The crazy part of the entire exercise is that if the Gigafactory is built, then Tesla will have 5 to 8 billion reasons to resist further progress in battery technology that might make the Gigafactory obsolete.
A hundred and thirty years ago, Thomas Edison observed, "The storage battery is one of those peculiar things which appeals to the imagination, and no more perfect thing could be desired by stock swindlers than that very selfsame thing." Today it seems that the same can be said for proposed Gigafactories that boggle the mind with their sheer scale and complexity.
Frankly I find Tesla's Ray Kinsella approach, "if we build it they will come," more than a bit disconcerting. In fact, it strikes me as a recipe for disaster.

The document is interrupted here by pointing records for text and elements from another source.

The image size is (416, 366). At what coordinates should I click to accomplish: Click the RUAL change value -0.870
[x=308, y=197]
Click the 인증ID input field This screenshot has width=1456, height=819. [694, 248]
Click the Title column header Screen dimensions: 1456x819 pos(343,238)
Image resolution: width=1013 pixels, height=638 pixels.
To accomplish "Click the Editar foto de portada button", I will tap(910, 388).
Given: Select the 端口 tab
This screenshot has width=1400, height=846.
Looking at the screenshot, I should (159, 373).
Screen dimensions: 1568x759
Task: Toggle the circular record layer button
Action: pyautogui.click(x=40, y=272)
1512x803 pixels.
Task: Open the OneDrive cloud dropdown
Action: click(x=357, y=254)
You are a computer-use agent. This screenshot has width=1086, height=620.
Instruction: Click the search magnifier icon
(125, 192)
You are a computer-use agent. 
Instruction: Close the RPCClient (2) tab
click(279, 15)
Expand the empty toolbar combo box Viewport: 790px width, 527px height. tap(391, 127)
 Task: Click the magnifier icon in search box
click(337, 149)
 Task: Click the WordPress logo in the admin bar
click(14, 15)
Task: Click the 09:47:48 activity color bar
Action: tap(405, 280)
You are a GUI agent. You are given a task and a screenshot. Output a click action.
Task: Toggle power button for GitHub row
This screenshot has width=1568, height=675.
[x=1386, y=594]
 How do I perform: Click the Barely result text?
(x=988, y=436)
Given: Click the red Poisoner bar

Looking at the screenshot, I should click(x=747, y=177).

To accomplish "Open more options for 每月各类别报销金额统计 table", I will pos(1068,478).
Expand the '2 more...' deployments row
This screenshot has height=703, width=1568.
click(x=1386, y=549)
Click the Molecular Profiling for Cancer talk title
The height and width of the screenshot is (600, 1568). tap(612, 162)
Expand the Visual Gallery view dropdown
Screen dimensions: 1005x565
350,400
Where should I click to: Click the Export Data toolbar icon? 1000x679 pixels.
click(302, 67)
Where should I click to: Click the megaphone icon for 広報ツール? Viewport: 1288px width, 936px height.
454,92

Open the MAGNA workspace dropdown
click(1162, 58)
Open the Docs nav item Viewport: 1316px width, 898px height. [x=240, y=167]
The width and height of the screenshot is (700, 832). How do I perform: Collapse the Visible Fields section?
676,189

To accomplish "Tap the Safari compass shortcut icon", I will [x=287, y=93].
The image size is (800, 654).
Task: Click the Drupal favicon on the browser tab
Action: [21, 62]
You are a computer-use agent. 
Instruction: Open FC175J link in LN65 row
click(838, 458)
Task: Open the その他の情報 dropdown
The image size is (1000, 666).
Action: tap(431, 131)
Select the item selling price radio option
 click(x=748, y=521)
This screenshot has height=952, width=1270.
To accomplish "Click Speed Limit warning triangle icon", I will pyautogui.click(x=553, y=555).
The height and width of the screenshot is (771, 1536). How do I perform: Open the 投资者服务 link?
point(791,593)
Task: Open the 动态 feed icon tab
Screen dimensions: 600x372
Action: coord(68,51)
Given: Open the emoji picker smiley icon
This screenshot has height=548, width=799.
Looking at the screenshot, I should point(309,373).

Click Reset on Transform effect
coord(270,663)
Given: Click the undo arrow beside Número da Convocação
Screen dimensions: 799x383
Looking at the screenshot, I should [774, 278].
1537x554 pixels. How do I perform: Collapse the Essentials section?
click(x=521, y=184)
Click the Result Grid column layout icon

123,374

Every few years a business concept comes along that fires the market's imagination and results in parabolic stock price charts that are completely divorced from business reality. Examples include Ballard Power (NASDAQ:BLDP), Plug Power (NASDAQ:PLUG), Pacific Ethanol (NASDAQ:PEIX) and a host of others. The phenomenon is so common and so repetitive that scholars have studied the progression, identified the principal phases and developed graphs like this one from Jean-Paul Rodrique of Hofstra University that bears a striking resemblance to Tesla's three-year price chart. Maybe that's why I'm seeing so many articles proclaiming that a new paradigm has arrived.
A slightly less theoretical and far more relevant example of the phenomenon shows what happened shortly after I started blogging when another famous billionaire invested in another company that planned to make electric cars and batteries to power them.
Over the last six years, I've written about one catastrophic failure after another in the battery industry. A complete archive of my work is available here on Seeking Alpha. The common problem in all the major failures was too much leverage and not enough equity.
Archimedes said, "Give me a lever long enough and a fulcrum on which to place it, and I shall move the world." Tesla has the lever thing down pat, but the only relevant fulcrum for financial leverage is equity and that is sorely lacking.
Inexperienced investors always argue that it's different this time. Seasoned professionals always remember that Albert Einstein defined insanity as "doing the same thing over and over again and expecting different results."
Tesla may be able to pull all the pieces together, build a Gigafactory, realize planned economies of vertical integration, find willing markets for its products and survive the financial bloodbath of a Gigaglut, but it can't possibly accomplish those goals without enough stockholders' equity.
Since there will be blood in the streets, I'll be sitting on the sidelines trying to keep my feet dry.